94.滅びと再生
【今回のあらすじ】
勇真は〈種〉を与えられる。
血をすべて飲み干される寸前に、博貴は目を開けた。
どこか遠いところを見るように瞳をさまよわせると、フッと微笑んだ。
「愛してる……」
今まで一度も口にしたことがない愛の言葉を呟いて、博貴は目を閉じた。
次の瞬間、体が崩れ、塵になる。
伯爵は、残されたシャツを抱きしめて泣いた。
彼が、最期の瞬間に誰を見て、誰に愛の言葉を告げたのか、彼と深く血が混ざり合い心が溶け合っていた伯爵は知っている。
「バカみたいに一途な男なんだから……あなたのそんなところに、惚れたんだよ……」
しばし、自分に泣くことを許した伯爵だが、涙を拭って立ち上がると勇真に近づいた。
「あなたにとって理不尽であることはわかってる。納得がいかないってことも承知している。
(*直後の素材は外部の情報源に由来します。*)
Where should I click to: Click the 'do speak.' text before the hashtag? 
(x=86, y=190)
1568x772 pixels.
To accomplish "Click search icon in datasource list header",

でも、これは、あなたの一族の存在意義であって、あなたが生まれた意味であり、避けることができない運命だから……ごめんなさいね」
伯爵はそう言うと、勇真の首に噛みついた。
自分の体の中で混ざり合い、変質した自分と博貴の血。その血の結合が生み出した新たな〈種〉を、勇真に注ぎ込む。
気を失い崩れ落ちる勇真を、そっと床に横たえる。
「あなたも共に行くのよ」
伯爵は、真澄の首に噛みついた。
血の囁きによって自分の役目を知った真澄は、素直に伯爵の血を受け入れた。
血種の父と母、ふたりの血が混じり合って生まれた新たなふたつの〈種〉。
ひとつは勇真の中に、もうひとつは真澄の中に。
かつて地球に降り立ったふたつぶの〈種〉と同じように、このふたつの〈種〉は同じくらい長い時をひたすら観測するために存在し続けることとなる。この世界を揺るがぬものとするために。地球の未来を消さないために――。
尸皇が死んだ。
それに呼応して、山を囲んでいたヴァンパイアたちが消える。
屋敷にいた僵尸も消える。
遠い国で、それぞれ孤独に観測を続けていた尸族たちも消えた。
寅三は、尸皇の塵に頬を寄せ、微笑みながら逝った。
同じ部屋で男爵も泣きながら消え、階段で倒れていた夏樹も、静かに塵となった。
そして、伯爵も、博貴のシャツを抱きしめたまま、彼の塵の上に崩れ落ちた。
真澄も同時に塵となる。
しかし、その瞬間、彼の中に潜んでいた朱雀が塵の中から立ち上がった。
数度羽ばたき、燃え盛る炎で辺りをまぶしく照らした神獣は、翼を抱えるように閉じると再び姿を消した。
朱雀が消えた跡に塵はなく、代わりに真澄が元の姿で丸まって眠っていた。